No One Expects . . The Scott-Lee Inquisition!

Pic Stolen here

Does anyone need this spelled out for them? Oh, well I'll do it anyway . . .

S. M. E. A. R. . . . . J. O. B.

Michael Todd inquiry to focus on 'affairs'
Courtesy of Lord Patel (once again!)

The inquiry into the tangled love life of Chief Constable Michael Todd will focus on alleged affairs with five of his staff at Greater Manchester Police, it has emerged.
Michael Todd had a three-year affair with Angie Robinson
Investigators will trawl through hundreds of his text messages and emails, as well as examining the finances of the former police chief, who was found dead on a Welsh mountainside earlier this month in a suspected suicide.
The formal inquiry into his conduct has been launched to see whether Mr Todd's private life had any impact on his duties.
The Chief Constable had affairs with three civilian staff and two officers at Greater Manchester, it is claimed.
Two women with whom he allegedly had a relationship were said to have been promoted ahead of others who were said to be better qualified.

blah deblahdeblahblah . . . . smoke and mirrors . . . . more blah blah blah

The 50-year-old, who was nicknamed "Hot Toddy", is believed to have committed suicide in a mountain range at Snowdon.


eehhhhmmm, 'believed' by whom exactly?

Meanwhile, an inquest has opened and adjourned to a date yet to be fixed.

The North Wales coroner, Dewi Pritchard Jones, revealed that Mr Todd was twice the drink-drive limit in the hours before his death and his body showed signs of hypothermia.



Now that's a complete lie.

See what they did there?

There is absolutely NO evidence that Todd's blood/alcohol level was 'twice the drink-drive limit in the hours before his death'

There is, however, evidence that Todd was

"found to have 105 milligrams of alcohol per 100 millilitres of blood in his system, Caslin said. The legal limit for driving is 80 milligrams per 100 millilitres."
http://hubriticanomaly.blogspot.com/2008/03/third-policeman.html


Sooo, let's 'do the math(s)' . . . . 80 multipled by 2 = 160

. . . . NOT 105.

and as I said in an earlier post:

I mention the difference in reporting on the blood alcohol level because I find it hard to understand how someone with less than one and a half times the legal blood/alcohol limit for driving could be described as having a 'high blood-alcohol level' especially when one considers the fact that he was on foot and in Britain a blood/alcohol level of 105 mil per 100 could not possibly be considered above average given the high level of alcohol consumption prevalent amongst the population at large.

Nor was he driving at the time, so how the level of alcohol in his blood has any relevance to the legal blood/alcohol limit whilst driving a motor vehicle is beyond me.

That said, the level of blood/alcohol in his blood was, as I said less than one and a half times the legal driving limit.

As many are no doubt aware, the legal limit is purposely set at a very low level so as to ensure that any one driving a vehicle could not legally do so if their alcohol intake was sufficient to impair their driving ability.

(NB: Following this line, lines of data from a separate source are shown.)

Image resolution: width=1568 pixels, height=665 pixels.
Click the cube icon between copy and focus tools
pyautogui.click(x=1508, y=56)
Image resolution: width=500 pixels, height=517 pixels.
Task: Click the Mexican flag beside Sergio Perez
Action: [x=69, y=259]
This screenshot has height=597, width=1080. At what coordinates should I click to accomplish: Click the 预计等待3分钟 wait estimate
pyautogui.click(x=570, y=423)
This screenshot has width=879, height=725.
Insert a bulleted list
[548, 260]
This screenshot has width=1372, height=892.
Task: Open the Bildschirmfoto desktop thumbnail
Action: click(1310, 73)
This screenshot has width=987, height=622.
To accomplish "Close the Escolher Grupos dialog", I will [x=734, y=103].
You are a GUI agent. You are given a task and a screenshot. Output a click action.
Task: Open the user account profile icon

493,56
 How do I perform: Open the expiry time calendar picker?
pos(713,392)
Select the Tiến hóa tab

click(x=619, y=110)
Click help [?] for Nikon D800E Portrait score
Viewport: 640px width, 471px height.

Hence, to say that Mr Todd had a high blood-alcohol level, when the level was a mere 105 mil per 100, is quite misleading. Why The Guardian sub-editor that wrote the headline wished to mislead us is a question open to debate...


So the Telegraph's defence for this outright lie would be that they extrapolated backwards, using as a base the low level found in his blood, to arrive at the much larger figure of a higher level which they would claim must have earlier been in his system, since we are suppossed to believe that the dead policeman drank half a bottle of spirits before he died.

All complete poppycock of course.

I wonder if any of the 'journalists' or editors working at the Telegraph are members of any apron wearing rather secretive fraternities ubiqutious throughout the British establishment?

See also:
Rescue Services ask: 'Why didn't they call us earlier?'

  • Mountain rescue chief says they could have saved top policeman on Snowdon
  • Mystery of dark suited 'spooks' waiting at bottom of mountain
  • Chinook helicopter appeared above body - but could not land
  • 'Champagne was in police chief's rucksack'

The police chief who died on a blizzard-swept mountain might have survived if rescue services had been alerted earlier, according to the expert who masterminded the recovery of his body.
Peter Walker has provided the first detailed account of the hunt on Snowdon for Greater Manchester Police Chief Constable Michael Todd.
His claims raise a series of disturbing questions about the death of Mr Todd, who was tipped as a future Scotland Yard Commissioner.
Mr Walker, 52, a veteran of hundreds of rescue operations, alleges that mountain rescue services were not called in to search for the police chief, who had been linked with a number of women, until hours after he was first reported missing.


See what they did there, once again? They made sure we knew that the dead policeman
. . . had been linked with a number of women , . .(Shock, Horror!!!)


Just in case you didn't get it the other 100 times they made sure to mention it. We should at least be grateful they're not accusing him of kiddy fiddling. . . . yet


No One expects the Spanish Inquisition!!